# Document extract
Two things cause me nervousness in anticipating the event. First is traffic on the morning of the 21st. I will be 70 miles outside of the band of totality. I’m avoiding the interstate like the plague, but there will still be thousands who will follow the road that I will take, slowing our progress. I will probably antagonize my family by insisting that we get up and leave much, much sooner than we really need to, just to make sure that we get there in time. Ideally we want to go about 130 miles to our preferred viewing site, but the absolute must is to make it to the band of totality.

The second thing that causes me anxiousness? The weather. We will be in central South Carolina, and the sky conditions in this part of the south are iffy at best, both historically and in the extended weather forecast. I can say to myself that if clouds obscure the view, at least I will experience the coming of sudden darkness, followed by an instant morning, But that will never substitute for the absolute thrill of seeing the corona emerge, shining eerily over the surface of the darkened side of the moon. It would be extra special if there were a solar flare at the time that you could see, but just seeing the physical manifestation of the solar wind will be awesome.

Well, you pay your money and you take your chances. South Carolina offered the only opportunity for my entire family to attend this event, so we will be going in a spirit of optimism, rather than pessimism.

If we miss it this go around, there is a subsequent eclipse coming up in 2024 that bisects the country again. I hope to be able to travel to it as well, but the first shot I have will be my best hope.

# Data segment
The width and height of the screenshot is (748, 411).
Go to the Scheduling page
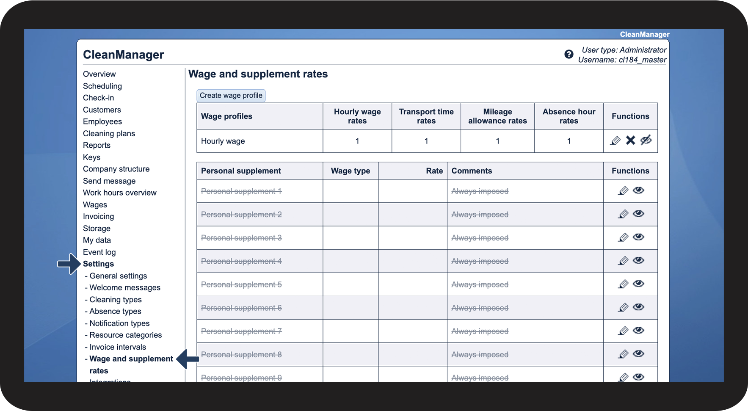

# Tasks and exercises
[1] Quote the eclipse passage between "Well, you pay" and "my best hope.", inclusive.
[2] For each statement, say yes or no according to the eclipse passage, and quote the words that decide it. (a) The writer will be 70 miles outside the band of totality. (b) The writer plans to travel by the interstate. (c) The passage mentions another eclipse coming in 2024.

# Expected results
[1]
Well, you pay your money and you take your chances. South Carolina offered the only opportunity for my entire family to attend this event, so we will be going in a spirit of optimism, rather than pessimism.

If we miss it this go around, there is a subsequent eclipse coming up in 2024 that bisects the country again. I hope to be able to travel to it as well, but the first shot I have will be my best hope.

[2]
(a) Yes: "I will be 70 miles outside of the band of totality."
(b) No: "I’m avoiding the interstate like the plague"
(c) Yes: "there is a subsequent eclipse coming up in 2024 that bisects the country again."